** START **
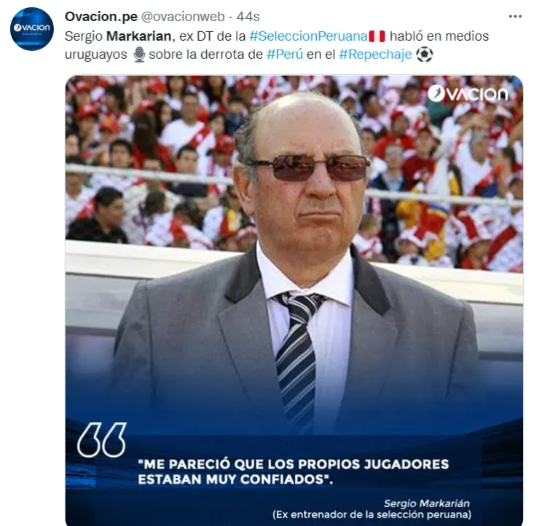
Task: Open the @ovacionweb handle link
Action: [x=183, y=17]
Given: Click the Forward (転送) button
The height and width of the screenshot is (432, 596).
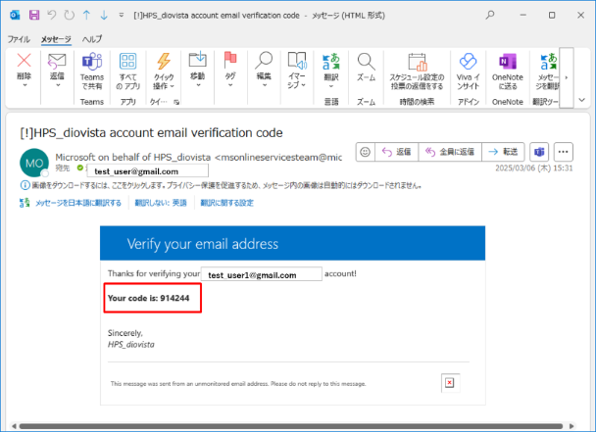Looking at the screenshot, I should pos(502,152).
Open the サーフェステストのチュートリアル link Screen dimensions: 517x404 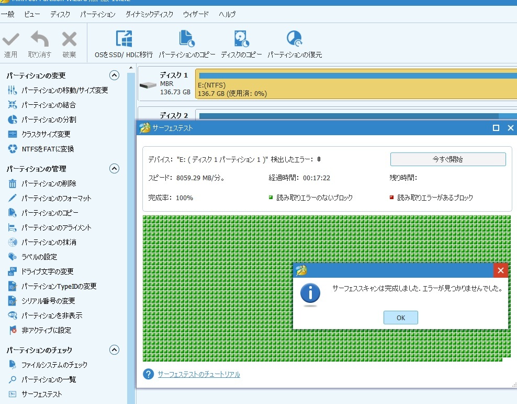[199, 374]
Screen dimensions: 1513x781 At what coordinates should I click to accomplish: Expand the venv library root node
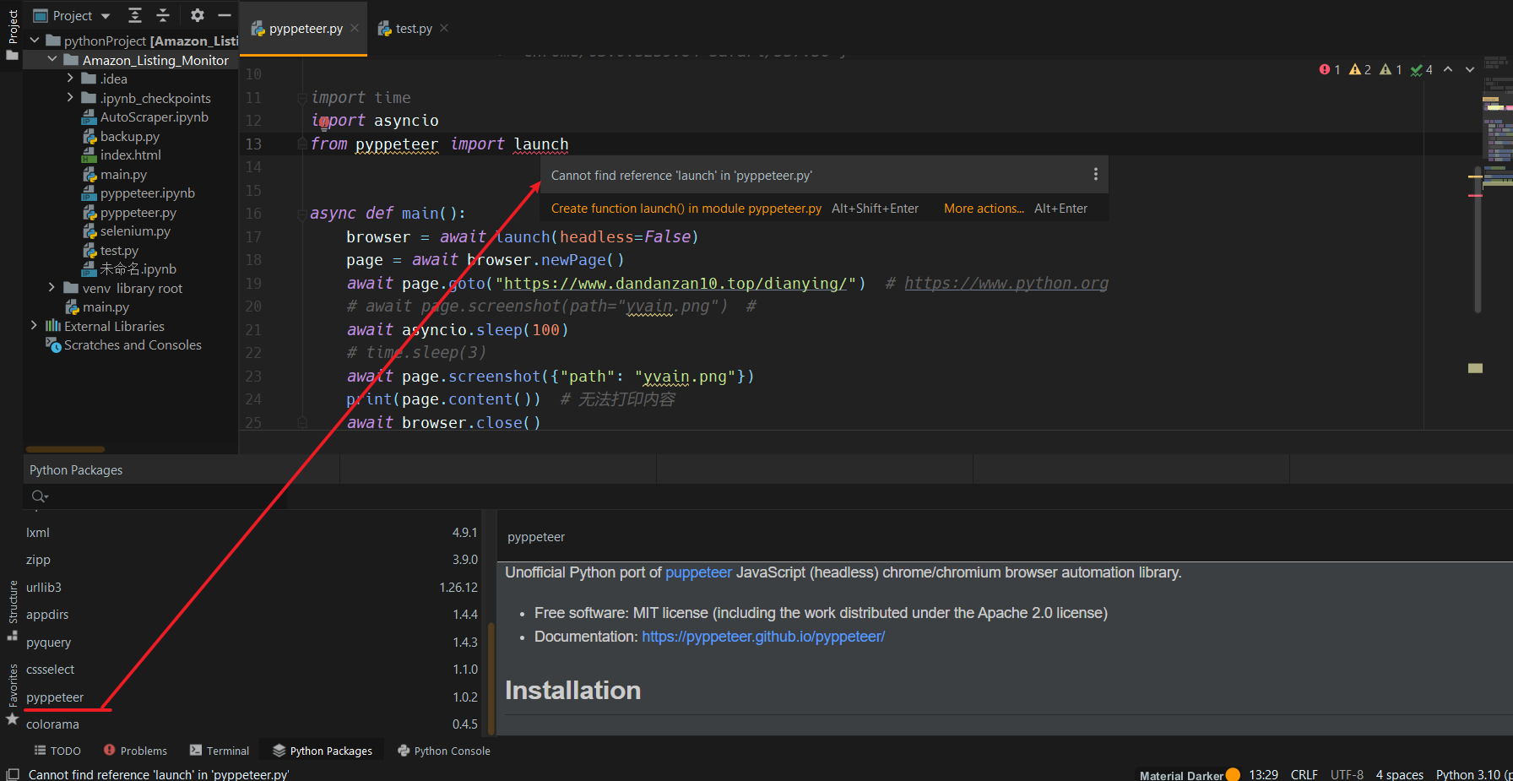coord(51,288)
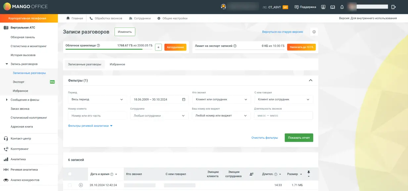Switch to the Избранное tab
408x191 pixels.
[117, 64]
** END **
PROMPT:
Rewrite the lines from the line with "Screen dimensions: 1513x781" through the last line, replacing "library" with "package", changing nothing else, and leaving the pictures out.

EXERCISE OUTPUT:
Screen dimensions: 1513x781 At what coordinates should I click to accomplish: Expand the venv package root node
coord(51,288)
Switch to the Избранное tab
408x191 pixels.
[117, 64]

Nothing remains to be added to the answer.